### Problem details
Pick out and copy each line of the data that contains the word "logo". Case counts.

### Stored records
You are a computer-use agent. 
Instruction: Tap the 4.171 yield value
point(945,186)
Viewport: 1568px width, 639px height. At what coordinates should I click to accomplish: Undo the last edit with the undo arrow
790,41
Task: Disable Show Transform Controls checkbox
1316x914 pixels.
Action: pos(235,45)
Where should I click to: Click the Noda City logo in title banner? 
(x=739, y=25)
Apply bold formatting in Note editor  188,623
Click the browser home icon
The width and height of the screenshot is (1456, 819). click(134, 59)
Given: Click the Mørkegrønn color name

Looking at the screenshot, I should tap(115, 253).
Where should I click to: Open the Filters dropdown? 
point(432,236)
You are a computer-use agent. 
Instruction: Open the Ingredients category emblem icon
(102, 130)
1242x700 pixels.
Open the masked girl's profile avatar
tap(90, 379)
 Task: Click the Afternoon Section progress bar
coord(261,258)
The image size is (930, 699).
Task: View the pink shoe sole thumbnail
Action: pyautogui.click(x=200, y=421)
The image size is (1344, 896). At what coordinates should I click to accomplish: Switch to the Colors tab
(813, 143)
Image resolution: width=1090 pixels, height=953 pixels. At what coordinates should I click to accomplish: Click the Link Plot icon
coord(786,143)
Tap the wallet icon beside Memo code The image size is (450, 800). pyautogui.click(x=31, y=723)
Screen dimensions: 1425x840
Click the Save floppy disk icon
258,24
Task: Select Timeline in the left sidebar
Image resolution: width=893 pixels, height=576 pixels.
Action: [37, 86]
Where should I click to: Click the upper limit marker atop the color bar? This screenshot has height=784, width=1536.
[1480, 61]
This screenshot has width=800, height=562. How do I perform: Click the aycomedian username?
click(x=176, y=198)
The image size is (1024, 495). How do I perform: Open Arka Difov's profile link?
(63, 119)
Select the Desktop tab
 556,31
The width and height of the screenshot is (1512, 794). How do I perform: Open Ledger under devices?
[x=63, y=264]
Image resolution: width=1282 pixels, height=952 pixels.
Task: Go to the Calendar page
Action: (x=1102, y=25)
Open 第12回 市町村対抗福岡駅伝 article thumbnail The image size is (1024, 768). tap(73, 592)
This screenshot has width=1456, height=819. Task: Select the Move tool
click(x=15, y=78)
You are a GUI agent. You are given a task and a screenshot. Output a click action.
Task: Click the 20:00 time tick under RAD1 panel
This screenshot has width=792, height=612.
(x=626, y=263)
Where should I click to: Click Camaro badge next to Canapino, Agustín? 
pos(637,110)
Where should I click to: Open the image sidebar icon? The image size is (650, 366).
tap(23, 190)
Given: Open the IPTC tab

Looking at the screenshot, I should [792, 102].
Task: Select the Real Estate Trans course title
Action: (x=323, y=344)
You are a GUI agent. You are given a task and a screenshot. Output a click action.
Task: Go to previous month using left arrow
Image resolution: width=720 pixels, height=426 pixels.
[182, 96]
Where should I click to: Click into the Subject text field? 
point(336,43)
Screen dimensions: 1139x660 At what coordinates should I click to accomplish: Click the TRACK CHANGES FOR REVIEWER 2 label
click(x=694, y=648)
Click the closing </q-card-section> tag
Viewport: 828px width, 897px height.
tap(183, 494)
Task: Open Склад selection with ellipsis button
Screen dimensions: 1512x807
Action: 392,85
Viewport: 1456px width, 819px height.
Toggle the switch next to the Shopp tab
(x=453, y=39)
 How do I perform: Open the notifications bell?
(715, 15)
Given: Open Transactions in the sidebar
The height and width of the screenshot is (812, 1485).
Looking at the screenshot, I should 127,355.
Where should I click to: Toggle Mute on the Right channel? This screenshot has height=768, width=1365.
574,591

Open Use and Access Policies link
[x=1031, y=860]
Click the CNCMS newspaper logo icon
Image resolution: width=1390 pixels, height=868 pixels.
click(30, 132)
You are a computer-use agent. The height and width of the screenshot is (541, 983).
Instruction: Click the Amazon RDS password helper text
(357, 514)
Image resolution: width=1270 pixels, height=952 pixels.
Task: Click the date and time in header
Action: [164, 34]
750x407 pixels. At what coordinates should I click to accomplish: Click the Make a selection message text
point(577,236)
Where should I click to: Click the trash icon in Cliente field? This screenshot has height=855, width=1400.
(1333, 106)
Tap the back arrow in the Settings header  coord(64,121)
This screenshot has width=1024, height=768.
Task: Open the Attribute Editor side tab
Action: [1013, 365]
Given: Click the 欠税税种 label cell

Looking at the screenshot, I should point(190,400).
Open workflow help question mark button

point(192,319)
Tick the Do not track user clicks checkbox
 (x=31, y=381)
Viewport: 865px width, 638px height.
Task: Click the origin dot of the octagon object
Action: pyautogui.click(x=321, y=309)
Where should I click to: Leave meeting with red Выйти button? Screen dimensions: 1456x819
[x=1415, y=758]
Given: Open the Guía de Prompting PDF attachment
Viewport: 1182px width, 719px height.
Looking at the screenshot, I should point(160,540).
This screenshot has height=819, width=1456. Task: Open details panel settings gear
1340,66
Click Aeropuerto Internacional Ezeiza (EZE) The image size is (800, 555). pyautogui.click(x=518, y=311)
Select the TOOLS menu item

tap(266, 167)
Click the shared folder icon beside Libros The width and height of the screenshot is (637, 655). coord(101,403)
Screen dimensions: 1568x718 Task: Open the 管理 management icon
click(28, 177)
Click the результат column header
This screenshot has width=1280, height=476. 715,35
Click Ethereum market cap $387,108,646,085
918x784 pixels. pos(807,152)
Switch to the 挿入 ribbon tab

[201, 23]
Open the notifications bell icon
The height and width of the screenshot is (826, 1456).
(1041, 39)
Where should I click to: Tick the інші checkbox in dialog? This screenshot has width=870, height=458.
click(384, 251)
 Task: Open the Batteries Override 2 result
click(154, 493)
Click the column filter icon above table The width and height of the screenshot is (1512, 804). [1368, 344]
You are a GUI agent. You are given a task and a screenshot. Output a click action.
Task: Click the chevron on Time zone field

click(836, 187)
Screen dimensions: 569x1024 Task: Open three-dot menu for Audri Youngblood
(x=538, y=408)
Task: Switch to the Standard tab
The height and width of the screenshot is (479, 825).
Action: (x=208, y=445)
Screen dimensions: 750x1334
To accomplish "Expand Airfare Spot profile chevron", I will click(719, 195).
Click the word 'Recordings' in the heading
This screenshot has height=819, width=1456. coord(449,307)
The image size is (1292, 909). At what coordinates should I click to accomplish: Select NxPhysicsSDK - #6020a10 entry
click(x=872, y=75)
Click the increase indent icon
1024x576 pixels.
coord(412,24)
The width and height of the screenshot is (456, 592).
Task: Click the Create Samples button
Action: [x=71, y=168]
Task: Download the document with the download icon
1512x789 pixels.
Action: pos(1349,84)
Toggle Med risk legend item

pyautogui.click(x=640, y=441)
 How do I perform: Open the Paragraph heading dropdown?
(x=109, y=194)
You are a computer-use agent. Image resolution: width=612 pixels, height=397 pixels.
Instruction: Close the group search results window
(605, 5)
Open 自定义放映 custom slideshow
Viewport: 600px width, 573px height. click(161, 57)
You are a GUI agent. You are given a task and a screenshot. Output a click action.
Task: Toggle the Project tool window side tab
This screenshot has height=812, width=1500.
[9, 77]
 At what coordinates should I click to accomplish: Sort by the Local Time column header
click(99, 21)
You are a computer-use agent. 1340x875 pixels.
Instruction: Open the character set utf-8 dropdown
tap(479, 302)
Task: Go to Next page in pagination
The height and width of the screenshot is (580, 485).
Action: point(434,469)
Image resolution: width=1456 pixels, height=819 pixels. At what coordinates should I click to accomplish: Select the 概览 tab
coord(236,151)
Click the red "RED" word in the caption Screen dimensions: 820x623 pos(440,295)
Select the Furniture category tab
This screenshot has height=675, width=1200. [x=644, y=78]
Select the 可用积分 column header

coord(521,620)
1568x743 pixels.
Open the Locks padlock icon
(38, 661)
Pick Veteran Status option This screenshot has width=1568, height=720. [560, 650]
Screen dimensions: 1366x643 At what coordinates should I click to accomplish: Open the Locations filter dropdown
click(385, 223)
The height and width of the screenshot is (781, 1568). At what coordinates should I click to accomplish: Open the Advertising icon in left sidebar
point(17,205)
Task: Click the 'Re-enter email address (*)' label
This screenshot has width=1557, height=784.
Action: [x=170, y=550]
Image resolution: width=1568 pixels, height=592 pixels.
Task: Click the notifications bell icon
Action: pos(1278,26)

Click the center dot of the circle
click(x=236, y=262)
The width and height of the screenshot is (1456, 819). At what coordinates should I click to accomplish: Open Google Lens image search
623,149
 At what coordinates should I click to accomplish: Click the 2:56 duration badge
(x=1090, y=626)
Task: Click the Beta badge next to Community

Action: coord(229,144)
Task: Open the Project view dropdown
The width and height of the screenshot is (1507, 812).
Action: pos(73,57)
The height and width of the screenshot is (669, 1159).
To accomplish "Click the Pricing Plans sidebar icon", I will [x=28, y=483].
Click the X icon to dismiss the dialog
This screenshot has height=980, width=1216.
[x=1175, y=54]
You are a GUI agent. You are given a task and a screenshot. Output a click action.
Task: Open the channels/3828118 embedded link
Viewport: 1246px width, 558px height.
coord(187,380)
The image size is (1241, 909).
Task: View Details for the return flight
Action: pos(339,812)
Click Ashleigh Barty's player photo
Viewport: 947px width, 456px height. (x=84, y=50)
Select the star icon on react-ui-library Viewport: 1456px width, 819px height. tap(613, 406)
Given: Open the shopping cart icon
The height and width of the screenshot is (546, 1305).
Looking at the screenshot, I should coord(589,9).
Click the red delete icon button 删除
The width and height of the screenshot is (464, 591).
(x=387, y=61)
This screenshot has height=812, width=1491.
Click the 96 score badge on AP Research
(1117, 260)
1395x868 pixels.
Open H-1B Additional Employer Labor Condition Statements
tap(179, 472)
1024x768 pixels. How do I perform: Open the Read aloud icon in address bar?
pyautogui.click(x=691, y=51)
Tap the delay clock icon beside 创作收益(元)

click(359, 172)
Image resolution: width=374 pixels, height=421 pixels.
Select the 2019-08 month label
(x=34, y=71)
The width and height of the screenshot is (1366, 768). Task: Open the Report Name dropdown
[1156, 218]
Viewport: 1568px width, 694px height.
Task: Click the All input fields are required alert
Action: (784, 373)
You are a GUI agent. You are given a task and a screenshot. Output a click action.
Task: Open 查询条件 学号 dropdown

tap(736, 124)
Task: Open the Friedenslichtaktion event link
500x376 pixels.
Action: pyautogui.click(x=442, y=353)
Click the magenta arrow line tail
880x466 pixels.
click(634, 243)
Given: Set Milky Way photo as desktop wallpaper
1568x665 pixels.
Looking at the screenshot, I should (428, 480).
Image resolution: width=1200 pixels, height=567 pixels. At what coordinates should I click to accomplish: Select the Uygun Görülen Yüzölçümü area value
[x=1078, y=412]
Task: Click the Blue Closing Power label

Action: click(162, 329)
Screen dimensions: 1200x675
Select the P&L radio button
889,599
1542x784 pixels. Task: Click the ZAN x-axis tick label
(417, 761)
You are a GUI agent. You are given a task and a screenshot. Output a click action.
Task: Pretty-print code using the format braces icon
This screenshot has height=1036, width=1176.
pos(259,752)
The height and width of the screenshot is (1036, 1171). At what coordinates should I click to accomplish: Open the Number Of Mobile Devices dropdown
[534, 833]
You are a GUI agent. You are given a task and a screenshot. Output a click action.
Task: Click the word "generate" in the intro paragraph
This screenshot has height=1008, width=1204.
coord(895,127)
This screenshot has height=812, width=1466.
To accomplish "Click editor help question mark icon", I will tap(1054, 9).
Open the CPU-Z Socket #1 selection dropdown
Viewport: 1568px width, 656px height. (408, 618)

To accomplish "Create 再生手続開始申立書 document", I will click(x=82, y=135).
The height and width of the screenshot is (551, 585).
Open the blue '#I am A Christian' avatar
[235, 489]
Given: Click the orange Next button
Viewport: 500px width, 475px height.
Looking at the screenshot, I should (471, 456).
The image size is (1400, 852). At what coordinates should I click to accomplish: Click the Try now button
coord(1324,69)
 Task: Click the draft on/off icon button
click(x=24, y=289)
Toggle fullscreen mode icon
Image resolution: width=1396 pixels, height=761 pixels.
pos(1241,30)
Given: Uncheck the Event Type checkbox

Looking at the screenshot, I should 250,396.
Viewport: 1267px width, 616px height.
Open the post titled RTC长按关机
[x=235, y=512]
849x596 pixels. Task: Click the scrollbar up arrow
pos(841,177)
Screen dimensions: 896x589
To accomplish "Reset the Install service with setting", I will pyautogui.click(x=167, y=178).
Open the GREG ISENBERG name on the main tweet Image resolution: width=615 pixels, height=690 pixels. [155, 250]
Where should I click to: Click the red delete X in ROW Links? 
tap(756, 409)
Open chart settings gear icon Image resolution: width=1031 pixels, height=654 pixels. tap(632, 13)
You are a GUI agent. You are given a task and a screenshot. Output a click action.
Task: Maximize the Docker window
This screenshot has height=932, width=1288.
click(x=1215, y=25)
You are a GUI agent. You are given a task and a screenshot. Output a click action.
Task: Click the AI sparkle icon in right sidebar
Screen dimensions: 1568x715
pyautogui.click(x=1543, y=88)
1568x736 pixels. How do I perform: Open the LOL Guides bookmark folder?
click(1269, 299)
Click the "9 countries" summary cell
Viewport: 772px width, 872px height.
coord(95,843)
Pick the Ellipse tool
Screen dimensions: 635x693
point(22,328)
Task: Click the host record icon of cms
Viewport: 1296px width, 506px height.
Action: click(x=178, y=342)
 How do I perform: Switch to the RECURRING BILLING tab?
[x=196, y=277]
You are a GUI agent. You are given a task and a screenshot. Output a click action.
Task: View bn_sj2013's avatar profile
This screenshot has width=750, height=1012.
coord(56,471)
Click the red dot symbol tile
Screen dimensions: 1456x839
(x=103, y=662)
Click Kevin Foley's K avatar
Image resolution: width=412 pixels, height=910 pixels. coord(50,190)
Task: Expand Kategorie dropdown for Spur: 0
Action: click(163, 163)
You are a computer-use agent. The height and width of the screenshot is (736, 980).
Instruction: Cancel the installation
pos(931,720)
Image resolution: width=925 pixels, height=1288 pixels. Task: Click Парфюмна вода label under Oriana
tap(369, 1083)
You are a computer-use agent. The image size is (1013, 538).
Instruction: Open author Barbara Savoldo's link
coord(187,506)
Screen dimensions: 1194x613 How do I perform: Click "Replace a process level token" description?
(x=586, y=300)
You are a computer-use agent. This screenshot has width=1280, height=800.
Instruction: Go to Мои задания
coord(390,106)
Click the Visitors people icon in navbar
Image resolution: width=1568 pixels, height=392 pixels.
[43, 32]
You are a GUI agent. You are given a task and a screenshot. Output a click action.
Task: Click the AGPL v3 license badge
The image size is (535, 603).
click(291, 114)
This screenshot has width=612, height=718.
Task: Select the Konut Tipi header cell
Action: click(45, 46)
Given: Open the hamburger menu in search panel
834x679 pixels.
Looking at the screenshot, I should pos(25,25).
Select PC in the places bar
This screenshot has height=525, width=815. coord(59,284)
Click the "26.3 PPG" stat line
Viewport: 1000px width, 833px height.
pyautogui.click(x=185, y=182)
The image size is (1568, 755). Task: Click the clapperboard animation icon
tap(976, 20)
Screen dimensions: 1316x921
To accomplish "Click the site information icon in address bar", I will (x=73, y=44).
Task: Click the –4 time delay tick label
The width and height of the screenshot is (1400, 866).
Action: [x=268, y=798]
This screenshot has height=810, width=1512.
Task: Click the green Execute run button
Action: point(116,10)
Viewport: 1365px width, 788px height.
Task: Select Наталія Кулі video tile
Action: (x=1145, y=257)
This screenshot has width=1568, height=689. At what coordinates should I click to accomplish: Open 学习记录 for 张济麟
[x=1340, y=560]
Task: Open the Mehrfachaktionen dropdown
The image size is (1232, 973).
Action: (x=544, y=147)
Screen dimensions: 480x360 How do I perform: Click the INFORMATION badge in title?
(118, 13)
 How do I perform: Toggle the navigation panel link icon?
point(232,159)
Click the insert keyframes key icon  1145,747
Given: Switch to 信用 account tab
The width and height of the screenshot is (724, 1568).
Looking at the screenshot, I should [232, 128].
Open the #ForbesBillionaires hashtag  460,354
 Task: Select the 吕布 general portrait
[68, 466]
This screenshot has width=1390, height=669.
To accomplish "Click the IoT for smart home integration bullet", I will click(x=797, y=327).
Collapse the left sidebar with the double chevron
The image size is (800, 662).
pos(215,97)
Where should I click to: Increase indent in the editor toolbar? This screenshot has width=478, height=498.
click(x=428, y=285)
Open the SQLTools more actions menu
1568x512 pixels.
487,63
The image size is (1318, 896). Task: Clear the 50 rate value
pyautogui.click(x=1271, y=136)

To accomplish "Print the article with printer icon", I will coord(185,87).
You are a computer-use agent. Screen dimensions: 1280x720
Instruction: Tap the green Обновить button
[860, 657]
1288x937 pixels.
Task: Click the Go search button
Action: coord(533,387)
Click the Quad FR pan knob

### The result
Where should I click to: Click the Noda City logo in title banner? 
Click the CNCMS newspaper logo icon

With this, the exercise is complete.